House Speaker Brian Egolf has drawn fire for comments on redistricting and for initial objections to the creation of an independent commission for the upcoming round of redistricting (“New Mexico House speaker draws bipartisan ire over redistricting stance,” Feb. 26).
Though these commissions have bipartisan support in the heavily Democratic state Legislature and are even listed as a goal in the Democratic Party of New Mexico’s platform, Egolf has stated that an independent commission could harm Democrats’ advantage in the Legislature and the U.S. House. He later found a compromise commission proposal he could support.
An independent commission likely would produce a map similar to the current plan, which would be fairer at the state level because Republican House candidates won 45.12 percent of the vote; currently, the state’s U.S. House delegation is made up of two Democrats and one Republican. That’s representative of the vote. However, at a national level, such a commission would further increase the current Republican advantage due to gerrymandering in red and purple states.
After the 2020 election, the FiveThirtyEight statistical analysis site reported that the Republican Party won almost every state where redistricting could affect future partisan compositions. Though Democrats still have full control over states such as California and Washington, these states already have established independent redistricting commissions. On the other hand, the Republicans control states such as Texas and Florida, where legislatures control redistricting. Because of this, Texas could pass an extreme gerrymander while California lacks that capability.

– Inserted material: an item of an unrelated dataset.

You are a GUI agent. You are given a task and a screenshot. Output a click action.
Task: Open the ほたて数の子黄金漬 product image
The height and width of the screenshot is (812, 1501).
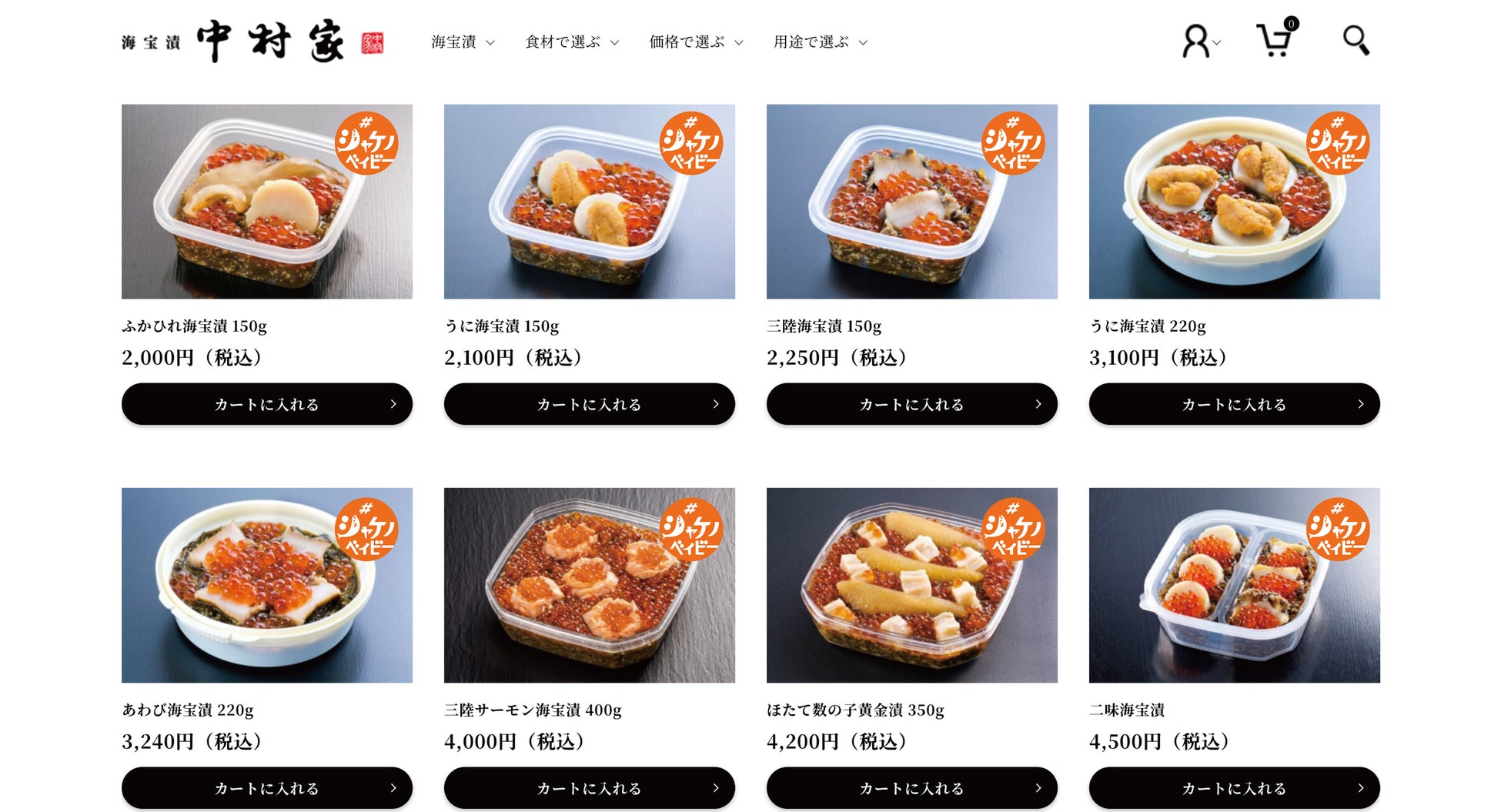[912, 585]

Decisions in the U.S. House affect all citizens in the country, and if Democratic states keep passing independent commissions while Republican states do not, the popular vote required for a House majority could shift even more toward Republicans; in 2012, the Republicans needed only 45 percent of the vote for a House majority.
To keep the U.S. House representative of all Americans, Democratic states need to pass lopsided maps to check those of Republican states. Democratic seats are going to be lost due to redistricting in Texas and Florida, and this must be checked by Democratic maps in states like New Mexico and New York.

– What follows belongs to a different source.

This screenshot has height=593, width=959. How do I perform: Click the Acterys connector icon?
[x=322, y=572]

Gerrymandering is a problem faced by all Americans living in a representative Democracy. In fact, my town, Los Alamos, is divided in half in the state Senate even though it and the surrounding counties are heavily Democratic. It results in a given political group gaining an unfair advantage over another. Instead of having legislators choose their own districts, it makes much more sense for an independent commission to preserve communities of interest. In an ideal scenario, each state would have some sort of commission with the absolute authority to draw maps.
However, the current scenario is that blue states are passing commissions while red states are not. If only the Republican Party is able to draw maps, the Democratic Party will never be able to win a majority in the U.S. House even with a majority of the votes. Until House Resolution 1 — sweeping national voting reform — passes and all states are forced to adopt an independent redistricting commission, blue states such as New Mexico should not consider adopting a commission, or Republican-controlled state legislatures will be able to choose the composition of the U.S. House, which affects all states.
Though Egolf’s justification for not adopting a commission is in line with other hyperpartisans, I believe his initial opposition justified.